Saturday, September 20, 2008

About Soundabet Flashcards


Soundabet Flash Cards are for showing your class the Soundabet Sounds one at a time.

The Flash Cards are similar to the Display Cards in terms of their images and content. Display Cards are meant to present the Soundabet all together as a whole.

By contrast, Flash Cards are intended for a deeper journey into each Soundabet sound individually.

I've found what seems to work best is to introduce just one card each day beginning with the letter A. I begin early in the kindergarten year with A.

On each successive day, I do a quick review of all the letters presented beginning at A and going through in ABC order until we reach the letter of the day. I deliberately scramble the cards we have yet to look at so that we see (very briefly, and in passing) other letters.

Thus, let's say we're on the nineteenth day of the program and letter S is the one we're going to talk about today. We'll review the first eighteen letters quickly, A, B, C, D, E, and so on all the way to R. But guess what? The card behind R is not S! It might be any letter. I just quickly name it and keep going until S finally turns up. (I've put S near the end of the stack so we have to look through almost all the remaining cards to find it.)

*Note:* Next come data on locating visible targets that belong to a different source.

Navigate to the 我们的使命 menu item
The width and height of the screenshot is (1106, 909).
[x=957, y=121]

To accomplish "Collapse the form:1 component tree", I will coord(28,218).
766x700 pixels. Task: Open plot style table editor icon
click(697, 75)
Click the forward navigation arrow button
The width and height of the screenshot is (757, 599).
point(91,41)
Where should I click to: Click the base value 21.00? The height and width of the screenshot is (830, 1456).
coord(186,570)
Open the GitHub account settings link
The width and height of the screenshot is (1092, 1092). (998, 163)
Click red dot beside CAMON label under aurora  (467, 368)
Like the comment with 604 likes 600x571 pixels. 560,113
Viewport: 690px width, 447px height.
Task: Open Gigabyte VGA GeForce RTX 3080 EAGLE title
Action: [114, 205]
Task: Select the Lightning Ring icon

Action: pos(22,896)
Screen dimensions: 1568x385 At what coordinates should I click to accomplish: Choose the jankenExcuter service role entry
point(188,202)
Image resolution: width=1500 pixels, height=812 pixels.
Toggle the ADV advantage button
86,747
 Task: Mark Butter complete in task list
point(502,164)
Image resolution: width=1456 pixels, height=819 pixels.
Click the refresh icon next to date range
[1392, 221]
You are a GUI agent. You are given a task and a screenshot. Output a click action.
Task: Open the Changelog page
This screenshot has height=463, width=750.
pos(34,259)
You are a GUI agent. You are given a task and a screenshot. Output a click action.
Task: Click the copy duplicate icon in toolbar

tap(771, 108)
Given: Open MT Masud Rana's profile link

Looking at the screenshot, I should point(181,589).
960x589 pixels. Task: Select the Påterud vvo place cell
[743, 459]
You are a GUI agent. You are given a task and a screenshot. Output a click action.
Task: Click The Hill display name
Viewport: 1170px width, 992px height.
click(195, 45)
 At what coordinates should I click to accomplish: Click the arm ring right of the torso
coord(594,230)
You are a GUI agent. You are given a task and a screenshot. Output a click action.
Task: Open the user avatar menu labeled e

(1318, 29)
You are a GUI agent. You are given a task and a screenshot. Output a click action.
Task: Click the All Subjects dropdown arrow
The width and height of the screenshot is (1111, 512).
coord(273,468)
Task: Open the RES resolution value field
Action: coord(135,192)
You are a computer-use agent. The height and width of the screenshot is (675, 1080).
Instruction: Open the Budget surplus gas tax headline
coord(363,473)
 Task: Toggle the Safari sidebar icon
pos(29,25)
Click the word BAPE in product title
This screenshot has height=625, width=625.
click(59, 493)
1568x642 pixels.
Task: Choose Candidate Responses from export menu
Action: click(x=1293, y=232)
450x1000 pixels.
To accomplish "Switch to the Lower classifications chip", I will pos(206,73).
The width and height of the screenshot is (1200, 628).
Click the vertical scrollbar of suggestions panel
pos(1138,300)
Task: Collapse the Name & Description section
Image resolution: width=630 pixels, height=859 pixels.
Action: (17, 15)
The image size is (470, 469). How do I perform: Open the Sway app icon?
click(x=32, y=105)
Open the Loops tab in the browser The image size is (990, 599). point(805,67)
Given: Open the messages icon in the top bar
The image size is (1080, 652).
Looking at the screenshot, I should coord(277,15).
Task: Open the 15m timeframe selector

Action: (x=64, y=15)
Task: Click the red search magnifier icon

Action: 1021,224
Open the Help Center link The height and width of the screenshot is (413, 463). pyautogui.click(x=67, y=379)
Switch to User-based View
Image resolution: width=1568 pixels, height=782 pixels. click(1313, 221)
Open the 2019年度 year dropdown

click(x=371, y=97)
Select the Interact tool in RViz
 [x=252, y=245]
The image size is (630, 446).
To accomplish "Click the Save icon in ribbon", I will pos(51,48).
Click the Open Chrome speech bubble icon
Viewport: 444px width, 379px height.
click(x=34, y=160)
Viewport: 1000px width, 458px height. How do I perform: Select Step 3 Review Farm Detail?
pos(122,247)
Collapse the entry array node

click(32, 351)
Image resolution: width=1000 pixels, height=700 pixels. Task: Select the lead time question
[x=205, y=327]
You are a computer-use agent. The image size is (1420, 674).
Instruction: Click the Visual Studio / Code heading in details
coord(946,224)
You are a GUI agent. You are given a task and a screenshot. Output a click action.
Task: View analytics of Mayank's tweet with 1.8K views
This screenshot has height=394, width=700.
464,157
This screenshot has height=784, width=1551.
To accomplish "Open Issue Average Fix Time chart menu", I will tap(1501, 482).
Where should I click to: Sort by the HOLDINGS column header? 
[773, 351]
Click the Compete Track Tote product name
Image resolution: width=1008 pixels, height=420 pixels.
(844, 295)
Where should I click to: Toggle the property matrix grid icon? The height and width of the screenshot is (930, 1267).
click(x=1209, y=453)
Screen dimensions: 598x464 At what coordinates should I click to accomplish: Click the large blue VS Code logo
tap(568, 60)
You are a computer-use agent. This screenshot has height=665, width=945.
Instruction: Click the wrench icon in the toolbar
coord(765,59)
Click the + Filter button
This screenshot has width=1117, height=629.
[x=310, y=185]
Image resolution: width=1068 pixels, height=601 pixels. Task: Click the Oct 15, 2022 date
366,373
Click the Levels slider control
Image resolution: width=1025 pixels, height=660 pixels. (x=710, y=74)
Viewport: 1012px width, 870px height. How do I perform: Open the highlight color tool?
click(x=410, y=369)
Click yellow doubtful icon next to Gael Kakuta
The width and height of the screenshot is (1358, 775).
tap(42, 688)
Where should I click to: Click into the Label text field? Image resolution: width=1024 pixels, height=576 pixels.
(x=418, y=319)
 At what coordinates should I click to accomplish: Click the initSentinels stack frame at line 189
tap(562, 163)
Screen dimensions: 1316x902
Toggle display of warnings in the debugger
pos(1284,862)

When we finally find the letter of the day we sing it, then tell it's story.

First Sing the Song

You can use them in any way you wish, but I suggest singing a song set to the tune of "London Bridge" to introduce each sound. The song for the card pictured above goes like this:

Look at the /s/ we hear in soap,

/s/ /s/ /s/ soap,
/s/ /s/ /s/ soap
Look at the /s/ we hear in soap,

/s/ /s/ /s/
/s/.


Next Tell the Story

I've written story starters for each of the Flash Cards. The purpose of the stories is to explain why the upper and lowercase letter forms sometimes match in form (as they do with Cc, Oo, Pp,
Ss, Uu, Vv, Ww, Xx, Yy, and Zz).

As you will see in the stories, the King invents the uppercase forms while the Queen invents the lowercase forms. On days they get along, they invent very similar forms. But as couples sometimes do, they sometimes have difficulty getting along with each other. On those days, they invent forms that differ in form (as with the rest of the letters, Aa, Bb, Dd, Ee, Ff, Gg, and so on).

These story starters used to be printed on the backs of the Flash Cards. Now, to keep the price of the Flash Cards from becoming astronomically high, I just e-mail the story starters to you.

The story starters are intended as just that: a jumping off place. What I really hope is that you will use your imagination to add detail and fill in the narrative with details that fit your students well.

As time allows, I will post here the stories as I tell them to my students. They're more fully developed stories. I'll begin with the story for the letter Aa.